WORK REQUEST:
Reproduce the records below in their entirety, exactly as shown.

○ ○ ○

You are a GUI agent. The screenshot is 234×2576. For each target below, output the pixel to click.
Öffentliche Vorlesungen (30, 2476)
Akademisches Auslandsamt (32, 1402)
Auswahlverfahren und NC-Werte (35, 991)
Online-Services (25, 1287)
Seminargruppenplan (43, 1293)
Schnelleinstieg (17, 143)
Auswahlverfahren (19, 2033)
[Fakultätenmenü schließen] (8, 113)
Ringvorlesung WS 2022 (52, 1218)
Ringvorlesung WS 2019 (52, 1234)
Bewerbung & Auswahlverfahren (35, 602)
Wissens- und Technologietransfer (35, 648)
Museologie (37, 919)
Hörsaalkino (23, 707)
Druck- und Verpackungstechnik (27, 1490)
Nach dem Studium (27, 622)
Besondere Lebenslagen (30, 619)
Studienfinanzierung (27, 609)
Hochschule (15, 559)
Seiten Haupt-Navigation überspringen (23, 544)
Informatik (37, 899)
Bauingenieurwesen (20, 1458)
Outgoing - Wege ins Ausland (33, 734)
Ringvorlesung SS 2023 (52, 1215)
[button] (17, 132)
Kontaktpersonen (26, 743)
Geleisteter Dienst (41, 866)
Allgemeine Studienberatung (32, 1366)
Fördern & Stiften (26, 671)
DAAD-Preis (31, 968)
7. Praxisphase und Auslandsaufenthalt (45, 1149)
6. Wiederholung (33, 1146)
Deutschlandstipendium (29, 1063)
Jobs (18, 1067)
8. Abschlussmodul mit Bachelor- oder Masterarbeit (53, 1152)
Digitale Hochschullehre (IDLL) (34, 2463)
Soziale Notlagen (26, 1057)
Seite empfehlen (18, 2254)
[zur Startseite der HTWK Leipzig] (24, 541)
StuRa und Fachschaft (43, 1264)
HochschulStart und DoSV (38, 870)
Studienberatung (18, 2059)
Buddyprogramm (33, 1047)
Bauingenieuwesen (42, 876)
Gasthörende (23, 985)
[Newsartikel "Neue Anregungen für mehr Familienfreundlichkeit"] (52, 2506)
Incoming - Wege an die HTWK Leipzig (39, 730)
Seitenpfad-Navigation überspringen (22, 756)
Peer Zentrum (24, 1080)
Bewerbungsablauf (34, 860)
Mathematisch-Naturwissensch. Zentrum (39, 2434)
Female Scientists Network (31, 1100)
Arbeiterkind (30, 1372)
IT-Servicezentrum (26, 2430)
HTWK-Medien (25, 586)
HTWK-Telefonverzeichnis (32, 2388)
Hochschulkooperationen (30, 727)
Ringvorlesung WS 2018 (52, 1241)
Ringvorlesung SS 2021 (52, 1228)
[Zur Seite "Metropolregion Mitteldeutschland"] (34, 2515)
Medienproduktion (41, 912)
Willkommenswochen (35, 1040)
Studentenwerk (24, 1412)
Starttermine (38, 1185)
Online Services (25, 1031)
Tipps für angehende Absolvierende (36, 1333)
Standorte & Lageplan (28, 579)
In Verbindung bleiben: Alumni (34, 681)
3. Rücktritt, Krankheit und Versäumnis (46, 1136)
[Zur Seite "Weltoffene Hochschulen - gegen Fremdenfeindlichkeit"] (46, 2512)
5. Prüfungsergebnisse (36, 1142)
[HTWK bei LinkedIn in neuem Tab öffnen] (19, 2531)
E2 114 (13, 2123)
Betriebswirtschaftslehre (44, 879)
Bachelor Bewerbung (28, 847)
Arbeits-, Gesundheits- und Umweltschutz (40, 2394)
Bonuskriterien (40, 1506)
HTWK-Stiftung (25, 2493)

○ ○ ○

ANSWER BELOW:
You are a GUI agent. The screenshot is 234×2576. For each target below, output the pixel to click.
Öffentliche Vorlesungen (30, 2476)
Akademisches Auslandsamt (32, 1402)
Auswahlverfahren und NC-Werte (35, 991)
Online-Services (25, 1287)
Seminargruppenplan (43, 1293)
Schnelleinstieg (17, 143)
Auswahlverfahren (19, 2033)
[Fakultätenmenü schließen] (8, 113)
Ringvorlesung WS 2022 (52, 1218)
Ringvorlesung WS 2019 (52, 1234)
Bewerbung & Auswahlverfahren (35, 602)
Wissens- und Technologietransfer (35, 648)
Museologie (37, 919)
Hörsaalkino (23, 707)
Druck- und Verpackungstechnik (27, 1490)
Nach dem Studium (27, 622)
Besondere Lebenslagen (30, 619)
Studienfinanzierung (27, 609)
Hochschule (15, 559)
Seiten Haupt-Navigation überspringen (23, 544)
Informatik (37, 899)
Bauingenieurwesen (20, 1458)
Outgoing - Wege ins Ausland (33, 734)
Ringvorlesung SS 2023 (52, 1215)
[button] (17, 132)
Kontaktpersonen (26, 743)
Geleisteter Dienst (41, 866)
Allgemeine Studienberatung (32, 1366)
Fördern & Stiften (26, 671)
DAAD-Preis (31, 968)
7. Praxisphase und Auslandsaufenthalt (45, 1149)
6. Wiederholung (33, 1146)
Deutschlandstipendium (29, 1063)
Jobs (18, 1067)
8. Abschlussmodul mit Bachelor- oder Masterarbeit (53, 1152)
Digitale Hochschullehre (IDLL) (34, 2463)
Soziale Notlagen (26, 1057)
Seite empfehlen (18, 2254)
[zur Startseite der HTWK Leipzig] (24, 541)
StuRa und Fachschaft (43, 1264)
HochschulStart und DoSV (38, 870)
Studienberatung (18, 2059)
Buddyprogramm (33, 1047)
Bauingenieuwesen (42, 876)
Gasthörende (23, 985)
[Newsartikel "Neue Anregungen für mehr Familienfreundlichkeit"] (52, 2506)
Incoming - Wege an die HTWK Leipzig (39, 730)
Seitenpfad-Navigation überspringen (22, 756)
Peer Zentrum (24, 1080)
Bewerbungsablauf (34, 860)
Mathematisch-Naturwissensch. Zentrum (39, 2434)
Female Scientists Network (31, 1100)
Arbeiterkind (30, 1372)
IT-Servicezentrum (26, 2430)
HTWK-Medien (25, 586)
HTWK-Telefonverzeichnis (32, 2388)
Hochschulkooperationen (30, 727)
Ringvorlesung WS 2018 (52, 1241)
Ringvorlesung SS 2021 (52, 1228)
[Zur Seite "Metropolregion Mitteldeutschland"] (34, 2515)
Medienproduktion (41, 912)
Willkommenswochen (35, 1040)
Studentenwerk (24, 1412)
Starttermine (38, 1185)
Online Services (25, 1031)
Tipps für angehende Absolvierende (36, 1333)
Standorte & Lageplan (28, 579)
In Verbindung bleiben: Alumni (34, 681)
3. Rücktritt, Krankheit und Versäumnis (46, 1136)
[Zur Seite "Weltoffene Hochschulen - gegen Fremdenfeindlichkeit"] (46, 2512)
5. Prüfungsergebnisse (36, 1142)
[HTWK bei LinkedIn in neuem Tab öffnen] (19, 2531)
E2 114 (13, 2123)
Betriebswirtschaftslehre (44, 879)
Bachelor Bewerbung (28, 847)
Arbeits-, Gesundheits- und Umweltschutz (40, 2394)
Bonuskriterien (40, 1506)
HTWK-Stiftung (25, 2493)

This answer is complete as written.